→ **Exercise requirements**
Using the listing that follows, report how many lines include the word "from", and add no other words.

→ **Provided information**
——————
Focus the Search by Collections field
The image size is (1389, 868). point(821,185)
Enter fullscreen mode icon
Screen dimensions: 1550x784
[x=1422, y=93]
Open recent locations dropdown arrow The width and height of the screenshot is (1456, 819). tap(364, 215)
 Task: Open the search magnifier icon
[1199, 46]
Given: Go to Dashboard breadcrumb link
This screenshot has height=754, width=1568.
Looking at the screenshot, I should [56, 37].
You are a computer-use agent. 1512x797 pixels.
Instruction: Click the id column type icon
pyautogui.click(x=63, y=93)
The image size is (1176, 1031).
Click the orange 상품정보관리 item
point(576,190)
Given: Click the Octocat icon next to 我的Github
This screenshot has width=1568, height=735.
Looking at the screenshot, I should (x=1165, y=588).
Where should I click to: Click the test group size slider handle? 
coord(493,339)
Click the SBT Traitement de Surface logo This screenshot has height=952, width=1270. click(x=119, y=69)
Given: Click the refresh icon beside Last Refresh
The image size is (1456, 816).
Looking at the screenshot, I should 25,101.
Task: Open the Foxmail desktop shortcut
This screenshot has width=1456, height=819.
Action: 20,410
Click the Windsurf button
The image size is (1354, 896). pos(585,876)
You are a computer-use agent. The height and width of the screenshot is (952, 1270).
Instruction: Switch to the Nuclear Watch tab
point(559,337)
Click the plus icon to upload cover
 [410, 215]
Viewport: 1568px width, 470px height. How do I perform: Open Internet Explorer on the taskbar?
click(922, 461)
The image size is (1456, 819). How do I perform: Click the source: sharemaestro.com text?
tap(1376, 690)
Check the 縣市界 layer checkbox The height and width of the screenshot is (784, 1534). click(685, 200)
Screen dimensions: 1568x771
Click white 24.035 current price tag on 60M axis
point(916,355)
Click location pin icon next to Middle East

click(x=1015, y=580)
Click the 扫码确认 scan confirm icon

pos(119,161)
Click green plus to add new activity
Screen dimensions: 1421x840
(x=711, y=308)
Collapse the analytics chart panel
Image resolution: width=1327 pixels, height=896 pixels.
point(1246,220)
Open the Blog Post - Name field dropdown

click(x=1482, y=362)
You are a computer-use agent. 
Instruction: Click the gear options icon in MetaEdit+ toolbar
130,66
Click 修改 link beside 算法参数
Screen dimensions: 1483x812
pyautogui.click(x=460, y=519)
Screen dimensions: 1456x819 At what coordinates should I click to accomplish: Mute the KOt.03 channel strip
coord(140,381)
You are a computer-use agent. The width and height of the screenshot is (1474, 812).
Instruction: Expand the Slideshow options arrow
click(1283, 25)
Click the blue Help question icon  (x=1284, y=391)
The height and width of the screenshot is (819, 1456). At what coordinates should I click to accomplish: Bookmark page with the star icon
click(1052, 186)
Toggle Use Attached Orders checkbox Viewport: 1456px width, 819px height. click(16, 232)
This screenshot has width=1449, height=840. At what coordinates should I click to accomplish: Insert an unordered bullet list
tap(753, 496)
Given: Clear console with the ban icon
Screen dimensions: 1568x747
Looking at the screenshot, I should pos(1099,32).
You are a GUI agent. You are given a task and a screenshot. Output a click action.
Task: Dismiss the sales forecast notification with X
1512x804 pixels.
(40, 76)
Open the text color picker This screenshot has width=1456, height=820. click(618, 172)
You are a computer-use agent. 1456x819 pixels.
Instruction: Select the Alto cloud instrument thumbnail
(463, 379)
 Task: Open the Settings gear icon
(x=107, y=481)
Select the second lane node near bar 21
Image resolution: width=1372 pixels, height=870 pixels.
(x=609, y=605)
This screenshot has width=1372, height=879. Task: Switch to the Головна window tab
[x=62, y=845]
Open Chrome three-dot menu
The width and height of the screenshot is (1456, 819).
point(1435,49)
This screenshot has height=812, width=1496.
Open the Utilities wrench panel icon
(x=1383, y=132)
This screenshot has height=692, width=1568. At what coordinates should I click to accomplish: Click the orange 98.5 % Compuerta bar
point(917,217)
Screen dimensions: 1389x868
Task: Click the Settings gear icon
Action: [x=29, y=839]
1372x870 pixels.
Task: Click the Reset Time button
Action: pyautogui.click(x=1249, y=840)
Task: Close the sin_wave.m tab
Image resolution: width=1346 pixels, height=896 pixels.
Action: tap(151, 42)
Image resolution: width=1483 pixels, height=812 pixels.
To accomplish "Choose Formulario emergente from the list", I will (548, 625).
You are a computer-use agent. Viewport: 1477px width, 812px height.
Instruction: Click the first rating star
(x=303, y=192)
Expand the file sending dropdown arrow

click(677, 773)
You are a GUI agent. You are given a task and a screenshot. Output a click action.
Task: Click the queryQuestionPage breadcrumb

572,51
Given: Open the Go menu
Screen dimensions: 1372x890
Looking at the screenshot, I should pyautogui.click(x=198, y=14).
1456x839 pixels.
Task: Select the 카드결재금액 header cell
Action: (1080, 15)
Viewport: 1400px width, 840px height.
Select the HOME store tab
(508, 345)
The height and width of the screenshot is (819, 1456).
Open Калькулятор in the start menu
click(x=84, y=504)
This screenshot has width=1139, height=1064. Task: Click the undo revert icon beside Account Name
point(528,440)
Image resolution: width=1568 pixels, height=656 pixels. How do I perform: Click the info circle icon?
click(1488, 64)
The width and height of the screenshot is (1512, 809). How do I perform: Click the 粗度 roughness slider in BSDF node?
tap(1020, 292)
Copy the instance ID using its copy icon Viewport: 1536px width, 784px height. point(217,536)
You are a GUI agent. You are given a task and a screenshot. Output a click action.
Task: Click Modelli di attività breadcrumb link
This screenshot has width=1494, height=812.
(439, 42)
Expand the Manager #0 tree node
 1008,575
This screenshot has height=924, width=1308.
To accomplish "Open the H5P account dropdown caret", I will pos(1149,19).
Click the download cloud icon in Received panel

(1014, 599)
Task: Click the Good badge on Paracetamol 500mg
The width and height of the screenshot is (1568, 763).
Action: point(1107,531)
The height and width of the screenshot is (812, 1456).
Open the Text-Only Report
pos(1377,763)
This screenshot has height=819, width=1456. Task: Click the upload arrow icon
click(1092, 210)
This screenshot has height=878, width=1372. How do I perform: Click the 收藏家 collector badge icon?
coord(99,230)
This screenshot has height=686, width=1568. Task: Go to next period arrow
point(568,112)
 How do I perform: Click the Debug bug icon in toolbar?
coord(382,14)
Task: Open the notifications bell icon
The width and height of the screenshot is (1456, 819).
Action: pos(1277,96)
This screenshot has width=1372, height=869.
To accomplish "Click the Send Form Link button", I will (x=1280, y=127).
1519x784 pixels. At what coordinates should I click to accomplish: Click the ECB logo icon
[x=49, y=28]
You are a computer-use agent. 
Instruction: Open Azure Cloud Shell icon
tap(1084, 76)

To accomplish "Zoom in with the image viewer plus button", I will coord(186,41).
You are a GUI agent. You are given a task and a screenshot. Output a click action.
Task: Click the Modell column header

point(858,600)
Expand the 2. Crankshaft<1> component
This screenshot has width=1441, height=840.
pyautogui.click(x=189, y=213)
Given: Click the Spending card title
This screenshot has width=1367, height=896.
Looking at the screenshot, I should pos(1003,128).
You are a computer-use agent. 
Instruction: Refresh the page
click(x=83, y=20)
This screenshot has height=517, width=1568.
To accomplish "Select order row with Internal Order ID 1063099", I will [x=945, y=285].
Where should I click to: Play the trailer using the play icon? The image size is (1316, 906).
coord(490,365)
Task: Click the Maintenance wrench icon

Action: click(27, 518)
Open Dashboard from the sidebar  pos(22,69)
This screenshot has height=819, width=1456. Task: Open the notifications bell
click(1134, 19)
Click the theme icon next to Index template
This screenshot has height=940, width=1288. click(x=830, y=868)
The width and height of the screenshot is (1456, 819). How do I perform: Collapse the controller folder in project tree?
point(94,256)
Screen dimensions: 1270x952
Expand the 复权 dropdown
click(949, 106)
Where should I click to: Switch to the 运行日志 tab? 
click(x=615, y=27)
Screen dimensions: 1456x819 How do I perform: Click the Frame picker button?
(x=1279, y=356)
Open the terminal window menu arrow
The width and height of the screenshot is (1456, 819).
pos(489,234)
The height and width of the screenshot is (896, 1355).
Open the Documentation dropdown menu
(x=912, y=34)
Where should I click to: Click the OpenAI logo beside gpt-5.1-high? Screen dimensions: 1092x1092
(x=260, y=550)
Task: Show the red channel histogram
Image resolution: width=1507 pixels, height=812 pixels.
——————
→ **Written response**
2